[BRIEF] Continue the passage about how delays make decisions harder, picking up right after its last sentence.
PASSAGE START
Delays are one of the most common sources of bad decisions because they make cause and effect hard to connect. The decision that caused today’s problem was made six months ago. The fix you implement today won’t show results for three months. In the meantime, the pressure to “do something” leads to more intervention, which creates more delayed effects, which makes the system even harder to read.
Monetary policy is the classic example - the Fed adjusts interest rates, but the effect on the real economy takes months to years. By the time they see the result, the situation has already changed. But I’ve seen the same pattern in engineering organizations. You reorganize teams to fix a collaboration problem, but the reorg creates its own disruption that takes months to settle. Before it settles, someone looks at the metrics, sees things got worse, and reorganizes again. The system never gets a chance to respond to the first intervention before the second one lands.
The practical lesson: when you’re operating in a system with long delays, small adjustments and patience beat aggressive intervention almost every time. The hard part is that patience looks like inaction, and inaction is hard to defend.
PASSAGE END
DATA RECORDS START
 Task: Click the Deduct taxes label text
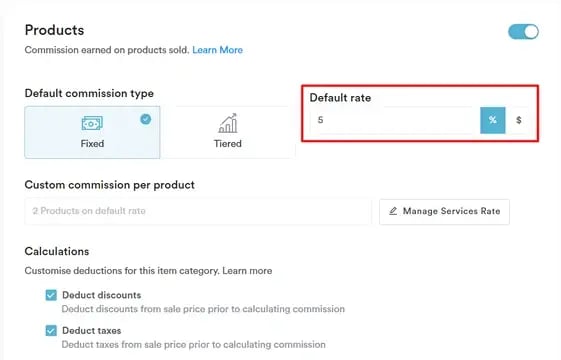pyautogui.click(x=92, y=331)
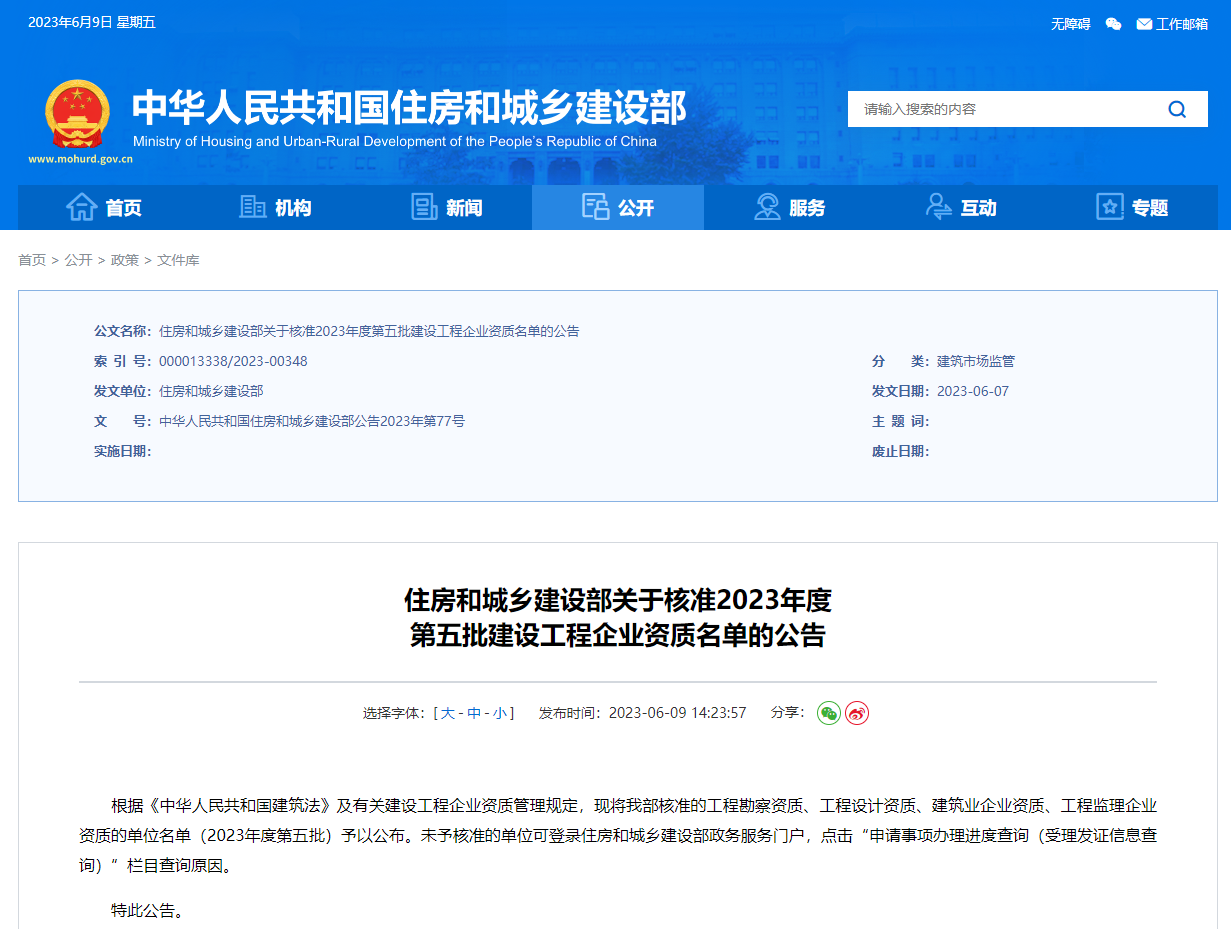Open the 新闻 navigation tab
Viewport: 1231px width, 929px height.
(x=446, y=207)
DATA RECORDS END
DATA RECORDS START
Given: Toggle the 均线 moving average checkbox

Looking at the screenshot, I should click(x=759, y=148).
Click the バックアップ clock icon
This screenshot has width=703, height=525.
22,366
DATA RECORDS END
DATA RECORDS START
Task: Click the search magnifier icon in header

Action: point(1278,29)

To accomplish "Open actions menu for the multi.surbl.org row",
DATA RECORDS END
[OUTPUT BELOW]
Leverage points
Places where small changes produce big effects. Meadows has a famous list of these, ranked from least to most powerful.
The weak ones are what most people fight over - adjusting numbers, tweaking parameters. Tax rates, buffer sizes, headcount targets. These matter, but they rarely change behavior fundamentally.
The strong ones are structural: changing the rules of the system, changing the goals, changing the paradigm the system operates under. Switching from imperative to declarative infrastructure doesn’t just change a parameter - it changes the feedback structure. Moving from top-down planning to autonomous teams with clear goals doesn’t just move a number - it rewires how the organization learns.
This is the thing I keep coming back to. When something is broken, the instinct is to adjust a parameter - hire more, spend more, add a process. But the system’s behavior comes from its structure, not its parameters. If the feedback loops and delays are producing the wrong behavior, tweaking numbers won’t fix it. You have to change the structure. And changing structure is uncomfortable because it means admitting the current design is wrong, not just the current settings.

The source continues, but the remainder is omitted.